La Guardia di Finanza di Crotone ha acceso i riflettori sul fenomeno del cosiddetto “flagging out”, la pratica utilizzata da alcuni proprietari italiani di imbarcazioni da diporto per aggirare il sistema fiscale nazionale attraverso l’immatricolazione delle barche in registri esteri.
L’attività investigativa delle Fiamme Gialle pitagoriche si è concentrata in particolare sul rispetto degli obblighi previsti dal monitoraggio fiscale. La normativa impone infatti ai residenti in Italia di dichiarare nel quadro RW della dichiarazione dei redditi il possesso di beni mobili registrati all’estero, comprese le imbarcazioni battenti bandiera straniera.
Secondo quanto emerso dai controlli, l’omessa dichiarazione dei beni detenuti all’estero sarebbe stata finalizzata a nascondere al Fisco la reale capacità contributiva dei proprietari, evitando così gli obblighi fiscali previsti dalla legge.
Le verifiche sono partite da controlli eseguiti in mare e nelle aree portuali del territorio di competenza, successivamente approfonditi attraverso l’incrocio dei dati presenti nelle banche dati in uso al Corpo.
L’operazione si è conclusa con la contestazione di omesse dichiarazioni nel quadro RW per un valore complessivo di circa 159.500 euro relativi a consistenze estere non dichiarate.

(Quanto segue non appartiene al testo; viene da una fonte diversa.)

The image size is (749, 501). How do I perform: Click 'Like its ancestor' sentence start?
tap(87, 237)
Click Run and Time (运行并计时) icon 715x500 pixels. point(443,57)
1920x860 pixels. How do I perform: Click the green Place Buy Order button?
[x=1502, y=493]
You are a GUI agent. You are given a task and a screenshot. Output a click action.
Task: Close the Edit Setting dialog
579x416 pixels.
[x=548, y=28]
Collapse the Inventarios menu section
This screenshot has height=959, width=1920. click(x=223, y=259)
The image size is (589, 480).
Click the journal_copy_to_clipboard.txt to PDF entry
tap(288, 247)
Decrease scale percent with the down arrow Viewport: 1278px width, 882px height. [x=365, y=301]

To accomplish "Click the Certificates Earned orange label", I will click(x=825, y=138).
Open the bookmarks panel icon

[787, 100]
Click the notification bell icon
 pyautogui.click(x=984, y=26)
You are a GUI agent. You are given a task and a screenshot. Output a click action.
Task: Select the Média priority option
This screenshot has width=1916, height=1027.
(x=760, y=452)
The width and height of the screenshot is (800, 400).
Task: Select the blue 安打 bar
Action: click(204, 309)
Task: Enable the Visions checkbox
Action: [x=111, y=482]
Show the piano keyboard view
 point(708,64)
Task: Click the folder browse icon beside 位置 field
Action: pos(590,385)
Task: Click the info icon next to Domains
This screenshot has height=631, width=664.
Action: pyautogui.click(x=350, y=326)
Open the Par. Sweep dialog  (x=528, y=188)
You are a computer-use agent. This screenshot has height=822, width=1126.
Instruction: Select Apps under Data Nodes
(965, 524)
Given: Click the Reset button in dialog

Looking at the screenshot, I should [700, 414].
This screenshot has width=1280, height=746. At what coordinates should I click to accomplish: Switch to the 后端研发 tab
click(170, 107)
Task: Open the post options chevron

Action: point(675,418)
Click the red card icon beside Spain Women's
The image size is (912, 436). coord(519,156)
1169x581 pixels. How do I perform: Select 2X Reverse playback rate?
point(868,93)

Le Fiamme Gialle hanno inoltre individuato cinque imbarcazioni riconducibili a soggetti residenti in Italia che navigavano in acque nazionali con bandiera estera senza risultare al Fisco italiano.
Al termine delle attività sono stati trasmessi sei processi verbali di constatazione agli uffici territoriali dell’Agenzia delle Entrate, competenti per l’irrogazione delle sanzioni previste.
L’operazione rientra nelle attività di contrasto all’evasione fiscale e di tutela della legalità economica svolte dalla Guardia di Finanza, con particolare attenzione alle aree costiere ad alta presenza turistica.